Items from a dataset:
★ ★ ★
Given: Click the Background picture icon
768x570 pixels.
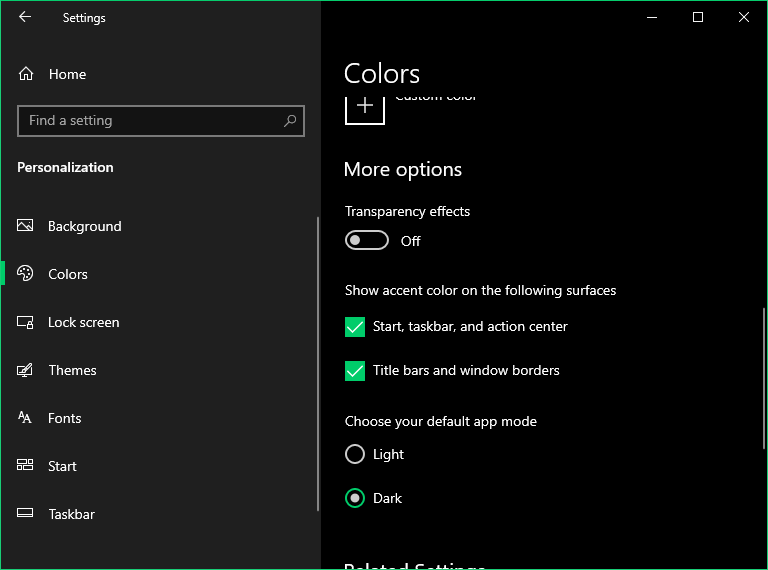Looking at the screenshot, I should (x=26, y=226).
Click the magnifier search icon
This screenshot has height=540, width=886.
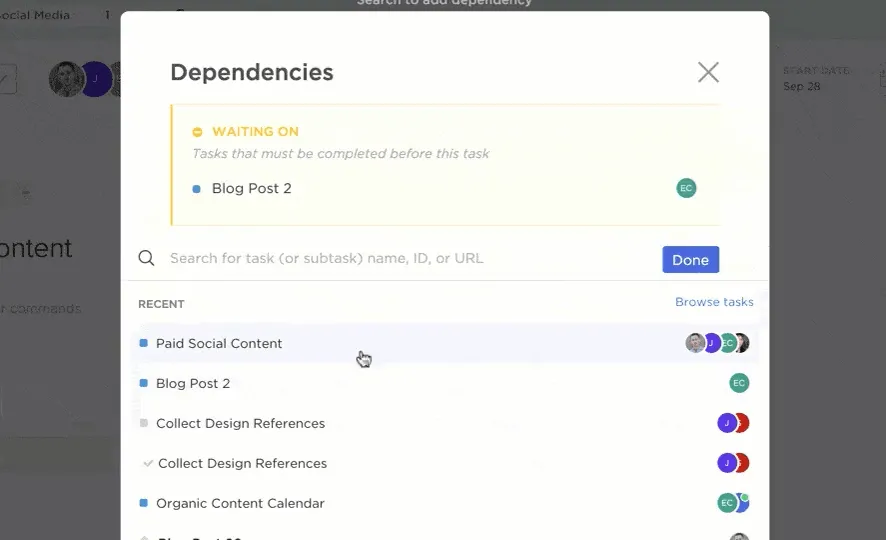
★ ★ ★
Output the entries above verbatim, with no picture included.

## [Finished task]
Given: Click the Background picture icon
768x570 pixels.
Looking at the screenshot, I should (x=26, y=226).
Click the magnifier search icon
This screenshot has height=540, width=886.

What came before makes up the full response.